CFM46200 – Corporate Finance Manual – HMRC Internal Manual


Main features of pension company taxation rules

Schedule 13 of the FA 2007 introduced major changes to the corporation tax rules on repurchase agreements which were intended to achieve the following objectives.

Simplification: Previous rules were very mechanical and had become complex as a result of piecemeal changes; the new rules provide for a simpler account-based regime.

Fairness: There had been a number of artificial arrangements under the old rules whose purpose was to generate artificial tax deductions or produce non-taxable profits.

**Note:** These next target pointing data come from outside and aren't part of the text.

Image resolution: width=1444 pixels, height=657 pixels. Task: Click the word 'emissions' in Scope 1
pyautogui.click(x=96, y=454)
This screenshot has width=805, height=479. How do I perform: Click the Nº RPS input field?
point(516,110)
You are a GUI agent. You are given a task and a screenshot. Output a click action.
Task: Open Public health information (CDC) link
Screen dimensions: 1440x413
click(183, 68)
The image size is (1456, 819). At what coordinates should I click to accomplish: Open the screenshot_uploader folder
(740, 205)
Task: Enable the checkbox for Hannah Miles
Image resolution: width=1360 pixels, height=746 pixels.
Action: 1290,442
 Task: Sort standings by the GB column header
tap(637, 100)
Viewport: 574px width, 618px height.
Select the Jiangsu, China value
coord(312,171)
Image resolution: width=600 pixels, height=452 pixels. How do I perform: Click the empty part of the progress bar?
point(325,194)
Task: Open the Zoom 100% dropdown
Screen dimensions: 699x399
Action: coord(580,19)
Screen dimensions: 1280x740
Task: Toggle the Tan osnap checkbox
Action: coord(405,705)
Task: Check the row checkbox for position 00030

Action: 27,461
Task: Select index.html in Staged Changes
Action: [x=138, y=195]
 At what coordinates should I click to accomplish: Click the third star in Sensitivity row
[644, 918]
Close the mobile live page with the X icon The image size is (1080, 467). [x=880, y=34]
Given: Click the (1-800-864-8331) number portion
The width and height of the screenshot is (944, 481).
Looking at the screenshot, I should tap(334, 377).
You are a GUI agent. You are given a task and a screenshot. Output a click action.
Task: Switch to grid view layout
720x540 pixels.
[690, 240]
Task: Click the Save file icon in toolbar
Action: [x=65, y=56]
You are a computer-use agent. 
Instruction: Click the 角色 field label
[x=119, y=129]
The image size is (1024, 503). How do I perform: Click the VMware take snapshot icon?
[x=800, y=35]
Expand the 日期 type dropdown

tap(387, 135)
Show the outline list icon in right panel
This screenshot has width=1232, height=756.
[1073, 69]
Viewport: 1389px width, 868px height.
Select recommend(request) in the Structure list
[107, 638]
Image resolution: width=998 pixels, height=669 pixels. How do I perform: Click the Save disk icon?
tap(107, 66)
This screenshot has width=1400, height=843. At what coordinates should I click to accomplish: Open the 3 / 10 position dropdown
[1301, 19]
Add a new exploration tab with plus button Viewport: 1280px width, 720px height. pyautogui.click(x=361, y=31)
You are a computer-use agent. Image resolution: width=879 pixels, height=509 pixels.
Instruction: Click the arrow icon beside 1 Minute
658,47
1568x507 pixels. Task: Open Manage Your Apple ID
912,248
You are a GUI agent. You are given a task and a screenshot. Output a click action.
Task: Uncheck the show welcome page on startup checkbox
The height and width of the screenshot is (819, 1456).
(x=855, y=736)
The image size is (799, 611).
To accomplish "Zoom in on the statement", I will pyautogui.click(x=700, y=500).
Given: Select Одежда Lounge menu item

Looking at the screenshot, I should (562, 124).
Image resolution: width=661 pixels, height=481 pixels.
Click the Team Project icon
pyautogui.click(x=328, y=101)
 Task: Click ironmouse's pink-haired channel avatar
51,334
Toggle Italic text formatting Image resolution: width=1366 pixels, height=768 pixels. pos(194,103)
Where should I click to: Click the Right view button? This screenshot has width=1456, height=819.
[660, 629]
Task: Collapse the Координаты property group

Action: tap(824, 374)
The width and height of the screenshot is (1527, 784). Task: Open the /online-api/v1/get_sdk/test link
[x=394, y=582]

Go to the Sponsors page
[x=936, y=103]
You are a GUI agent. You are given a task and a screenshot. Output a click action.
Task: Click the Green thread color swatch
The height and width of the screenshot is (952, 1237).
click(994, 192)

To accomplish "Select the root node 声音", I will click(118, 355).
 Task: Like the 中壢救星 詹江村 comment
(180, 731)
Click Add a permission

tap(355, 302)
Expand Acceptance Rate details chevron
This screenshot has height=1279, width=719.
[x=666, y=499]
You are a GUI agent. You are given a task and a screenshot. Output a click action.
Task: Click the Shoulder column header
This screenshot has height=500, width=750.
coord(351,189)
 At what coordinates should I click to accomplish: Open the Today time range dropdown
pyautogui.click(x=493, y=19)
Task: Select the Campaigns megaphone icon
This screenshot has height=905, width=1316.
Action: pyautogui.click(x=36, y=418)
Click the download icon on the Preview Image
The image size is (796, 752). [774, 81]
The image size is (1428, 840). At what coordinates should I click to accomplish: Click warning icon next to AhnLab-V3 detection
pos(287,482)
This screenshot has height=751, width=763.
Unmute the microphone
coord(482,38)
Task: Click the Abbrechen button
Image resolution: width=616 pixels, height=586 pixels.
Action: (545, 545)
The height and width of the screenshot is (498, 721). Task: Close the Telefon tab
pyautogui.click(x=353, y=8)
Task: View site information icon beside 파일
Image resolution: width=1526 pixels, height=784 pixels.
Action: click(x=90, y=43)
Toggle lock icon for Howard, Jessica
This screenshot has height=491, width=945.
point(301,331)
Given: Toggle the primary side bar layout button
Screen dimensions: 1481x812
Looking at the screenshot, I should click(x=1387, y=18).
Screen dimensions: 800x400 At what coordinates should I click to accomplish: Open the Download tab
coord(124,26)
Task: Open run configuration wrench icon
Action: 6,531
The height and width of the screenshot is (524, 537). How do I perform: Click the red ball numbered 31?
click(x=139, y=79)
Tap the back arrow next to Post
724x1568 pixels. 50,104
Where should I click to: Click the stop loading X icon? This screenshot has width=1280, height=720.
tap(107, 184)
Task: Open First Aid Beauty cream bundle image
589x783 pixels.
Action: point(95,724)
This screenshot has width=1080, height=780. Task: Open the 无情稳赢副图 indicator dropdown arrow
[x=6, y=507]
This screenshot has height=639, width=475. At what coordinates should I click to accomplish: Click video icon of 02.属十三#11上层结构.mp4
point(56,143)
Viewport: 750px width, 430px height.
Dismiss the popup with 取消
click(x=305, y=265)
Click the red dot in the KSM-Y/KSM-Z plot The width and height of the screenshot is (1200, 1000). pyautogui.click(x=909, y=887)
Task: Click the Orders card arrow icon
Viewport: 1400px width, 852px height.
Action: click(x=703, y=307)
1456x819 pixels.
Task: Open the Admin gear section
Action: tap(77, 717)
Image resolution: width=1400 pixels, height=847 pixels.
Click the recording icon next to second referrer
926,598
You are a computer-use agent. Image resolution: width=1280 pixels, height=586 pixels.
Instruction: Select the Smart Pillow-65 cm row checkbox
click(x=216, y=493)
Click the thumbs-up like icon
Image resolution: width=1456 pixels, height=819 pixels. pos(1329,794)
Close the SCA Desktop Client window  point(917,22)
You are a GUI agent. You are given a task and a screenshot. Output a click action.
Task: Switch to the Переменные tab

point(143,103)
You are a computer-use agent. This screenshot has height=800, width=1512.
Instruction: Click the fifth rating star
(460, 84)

Modernization: the old rules were not in line with more recent legislation which imposes similar financial instruments in accordance with their treatment under UK generally accepted accounting practice (GAAP).

The main features of FA Rules 2007 (now rewritten as CTA09/PT6/CH10) are as follows.

  • There is an explicit statement in CTA09/S542 that the purpose of the legislation is that repurchase agreements which amount in substance to the lending of money by or to a company (the securities acting as collateral for the loan) should be taxed in accordance with their economic substance and accounting treatment. This provision is intended on the one hand to deter the type of avoidance schemes which under previous legislation depended on a narrow interpretation of its terms, and on the other hand to provide taxpayers with the assurance that HMRC will not will not be able to plead in favor of a treatment different from that appearing in the accounts, on the ground that the legislation is not absolutely explicit as to the way in which a particular matter must be treated.
  • In the event of tension between the purposive statement and the detailed provisions, the result obtained by adopting the purposive approach should be preferred to a literal interpretation.
  • The provision that the tax treatment of repo transactions follow their accounting treatment under generally accepted accounting practice (“GAAP”, i.e. either UK GAAP or IAS). If accounts have not been prepared in accordance with GAAP, the rules apply as if they had been.
  • Four types of repo transactions are defined.
  • Creditor and debit repos: simple (usually bipartisan) repos from the perspective of the cash lender and cash borrower, respectively.
  • Quasi-repos creditor and quasi-repos debtor: more complex pensions from the point of view, respectively, of the lender and the borrower of cash.
  • The entire arrangement is treated as a loan relationship.
  • The rules specify that income generated by the securities during the repurchase period is only taxed in the hands of the borrower in cash. The corollary of this is that relief for manufactured payments made by the cash lender is not available except in extremely limited circumstances.
  • There is a continuing obligation to deduct tax from certain manufactured payments (CFM74300).
  • Transfers of securities to and from repos continue to be ignored for corporate tax purposes on taxable capital gains.

The treatment of price differences under repos for income tax purposes is explained in SAIM2200.